The £11bn merger with Aberdeen Asset Management brings together two firms that have been suffering an exodus of customers. It is always difficult to make a success of such large mergers and a management structure with two co-chief executives will not help. A 5.7% yield is attractive, but does not obscure the other problems with the deal. 379p

And the rest

The Daily Telegraph

Cineworld still offers reliable growth and dividend prospects (730.75p).

Investors Chronicle

Online conveyancing-technology provider ULS Technology has grown its market share (107p). Buy AstraZeneca before the market realises the true strength of its drug pipeline (4,642.5p). Premier Technical Services Group is a growth buy for those with an appetite for risk (113p). Those brave enough to bet on a recovery at retailer Next can bank a 7.7% forward dividend yield (4,314p)

Shares

Snap up Global Ports to profit from growing demand for cruise travel (740p). With a new US defence budget in the works, Ultra Electronics could get a boost (2,157p). Don’t be put off by recent underperformance at exhibitions firm UBM (716.5p). Focusrite provides audio technology to musicians (263p). First Property is buying up UK commercial property that has been affected by Brexit jitters (51p)

The Times

Derwent London is looking cheap for those brave enough to take a punt on the London property market (2,881p). Growth at contract food-service provider Compass Group should pick up; there is a special dividend to enjoy, too (1,601p).  Hiscox has been hitting record highs of late, so some profit taking is in order (1,187p). Avoid William Hill until a review of fixed-odds betting terminals clears up some of the uncertainty hanging over the industry (302.25p).

Retail bond watch

Litigation-finance provider Burford Capital has launched a retail bond that matures in 2026 and offers annual interest of 5%, payable twice a year. The bonds have an initial minimum subscription of £2,000, and are available in multiples of £100 thereafter. The offer closes at noon on 26 May, after which investors will be able to trade the bonds on the London Stock Exchange’s order book for retail bonds.

The bonds will be eligible for an individual savings account (Isa) and a self-invested personal pension (Sipp). Litigation funding provides finance for lawsuits, in return for a share of the damages awarded.

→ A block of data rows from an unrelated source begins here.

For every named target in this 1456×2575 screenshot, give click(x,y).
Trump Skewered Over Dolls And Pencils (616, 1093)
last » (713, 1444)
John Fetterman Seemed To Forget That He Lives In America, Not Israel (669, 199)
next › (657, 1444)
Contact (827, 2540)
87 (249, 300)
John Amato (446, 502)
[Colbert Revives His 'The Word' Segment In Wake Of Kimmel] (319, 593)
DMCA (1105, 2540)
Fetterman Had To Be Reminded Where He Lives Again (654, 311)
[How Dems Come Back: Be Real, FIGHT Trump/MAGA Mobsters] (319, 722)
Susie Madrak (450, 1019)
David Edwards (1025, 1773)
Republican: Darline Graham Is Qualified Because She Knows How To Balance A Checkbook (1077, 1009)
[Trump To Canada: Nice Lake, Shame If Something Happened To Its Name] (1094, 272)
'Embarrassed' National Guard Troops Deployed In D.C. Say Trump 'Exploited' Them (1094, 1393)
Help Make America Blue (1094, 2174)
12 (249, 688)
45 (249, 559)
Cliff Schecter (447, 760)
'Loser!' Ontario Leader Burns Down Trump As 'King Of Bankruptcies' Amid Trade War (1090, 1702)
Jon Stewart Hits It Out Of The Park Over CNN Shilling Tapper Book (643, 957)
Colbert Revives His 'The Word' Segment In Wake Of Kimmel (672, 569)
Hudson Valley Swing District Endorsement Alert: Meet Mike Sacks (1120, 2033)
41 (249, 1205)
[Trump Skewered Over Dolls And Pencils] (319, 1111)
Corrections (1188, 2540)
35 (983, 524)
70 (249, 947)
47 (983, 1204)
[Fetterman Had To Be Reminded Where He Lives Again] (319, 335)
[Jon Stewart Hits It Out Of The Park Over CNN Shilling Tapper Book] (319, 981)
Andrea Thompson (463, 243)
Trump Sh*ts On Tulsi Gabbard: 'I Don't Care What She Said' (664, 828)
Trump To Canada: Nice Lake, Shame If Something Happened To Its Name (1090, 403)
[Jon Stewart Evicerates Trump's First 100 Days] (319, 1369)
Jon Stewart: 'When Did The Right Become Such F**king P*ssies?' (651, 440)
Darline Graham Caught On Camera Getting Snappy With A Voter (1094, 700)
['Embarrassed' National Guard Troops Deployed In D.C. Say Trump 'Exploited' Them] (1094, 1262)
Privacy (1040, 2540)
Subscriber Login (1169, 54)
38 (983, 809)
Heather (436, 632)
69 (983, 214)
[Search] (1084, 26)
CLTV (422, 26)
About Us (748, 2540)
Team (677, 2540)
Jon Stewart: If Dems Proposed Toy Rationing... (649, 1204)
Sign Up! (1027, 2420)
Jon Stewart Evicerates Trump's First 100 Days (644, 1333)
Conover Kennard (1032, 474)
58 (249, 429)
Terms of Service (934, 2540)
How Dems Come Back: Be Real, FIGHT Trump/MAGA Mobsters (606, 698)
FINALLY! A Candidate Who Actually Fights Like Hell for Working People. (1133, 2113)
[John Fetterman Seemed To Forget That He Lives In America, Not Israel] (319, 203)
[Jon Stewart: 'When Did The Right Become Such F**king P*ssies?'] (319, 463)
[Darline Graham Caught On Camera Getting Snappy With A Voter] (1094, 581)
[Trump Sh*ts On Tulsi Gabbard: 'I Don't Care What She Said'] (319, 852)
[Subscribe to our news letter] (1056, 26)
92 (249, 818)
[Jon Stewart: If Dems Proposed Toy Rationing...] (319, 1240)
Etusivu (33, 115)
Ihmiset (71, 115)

Burford, which was founded in 2009, employs 80 people at its offices in London, New York and Chicago. In 2016, it committed $378m to litigation-finance investments.

A German view

Pamplona is famous for the running of the bulls, but it is also home to a multinational company. Viscofan is the world’s top manufacturer of artificial casings for sausages. The products are distributed in 100 countries, and it has factories in Uruguay, China, Mexico and Europe. The company enjoys two key tailwinds, as Wirtschaftswoche points out.

The trend towards higher meat consumption in emerging markets, a result of the new middle classes wanting more varied diets, continues unabated. And barriers to entry are high in the meat industry: constructing factories to produce sausage skins is a very capital-intensive undertaking, which deters potential competitors. Net profits grew by 16% year-on-year to €32m in the first quarter and the balance sheet is healthy. The stock also yields 2.6%.